En 1947 d'abord, où l'on voit les spectateurs, en tenue du dimanche, venir
soutenir les pilotes inscrits à l'épreuve. Pour commenter l'évènement, les
quotidiens parisiens sont présents. Pour l'occasion, les costumes d'époque sont
de sortie. En 1978, l'Alpine Renault vient victorieuse au Mans vient fêter le
centenaire de Renault, accompagnant pour l'occasion une Type A d'époque.

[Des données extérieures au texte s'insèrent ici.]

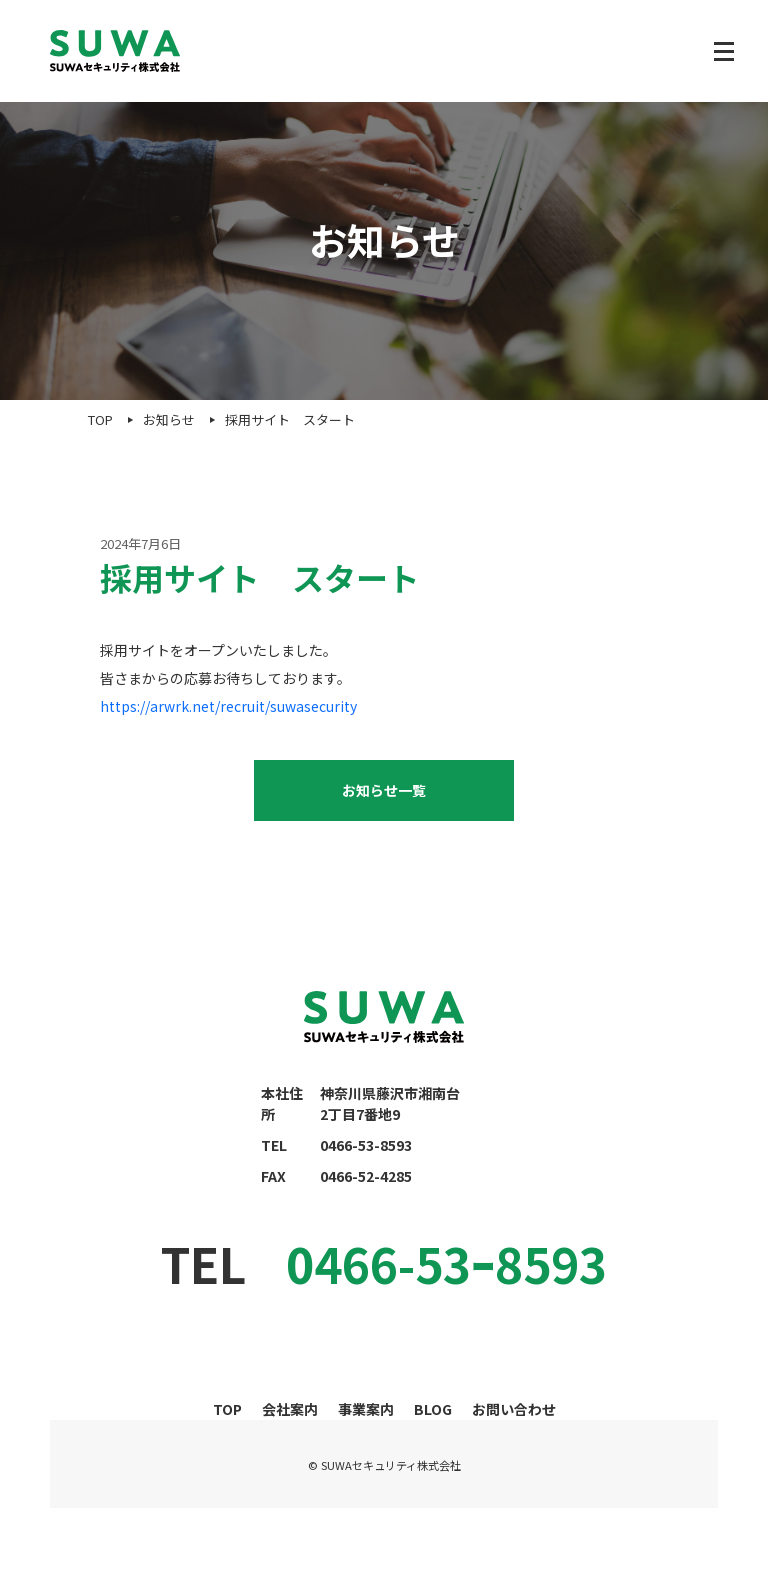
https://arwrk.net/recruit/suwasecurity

Une autre course pas comme les autres à Paris
Dans l'histoire de la compétition automobile,
on trouve quelques exemples de courses pas tout à fait comme les autres. Ce qui
nous fait plonger dans le passé et dans des situations qu'on a du mal à imaginer
aujourd'hui. Citons l'initiative de deux amis, Mr Lefebvre et Mr Faroux, qui
eurent l'idée d'organiser un Grand Prix dans Paris. Puisqu'il est possible d'en
organiser à Monaco, pourquoi pas dans la capitale. L'itinéraire choisi pour
cette épreuve particulière laisse assez songeur. Les voitures devaient prendre
la rue Royale, atteindre la Concorde, prendre le boulevard St-Germain, passer
gare d'Austerlitz, rejoindre la Bastille et remonter les grands boulevards. Ce
circuit est à accomplir trois fois. Les pilotes sont soigneusement triés sur le
volet et doivent tous être des chauffeurs de taxi. Ils doivent être
impérativement accompagné par un passager. Au terme de l'épreuve, c'est une
Chenard & Walcker qui franchit la première la ligne d'arrivée et remporte
le trophée. Si tout le monde est satisfait, organisateurs, participants et
public, ce n'est pas le cas du préfet de police qui n'apprécia pas du tout cette
compétition dans Paris. L'expérience ne sera pas renouvelée.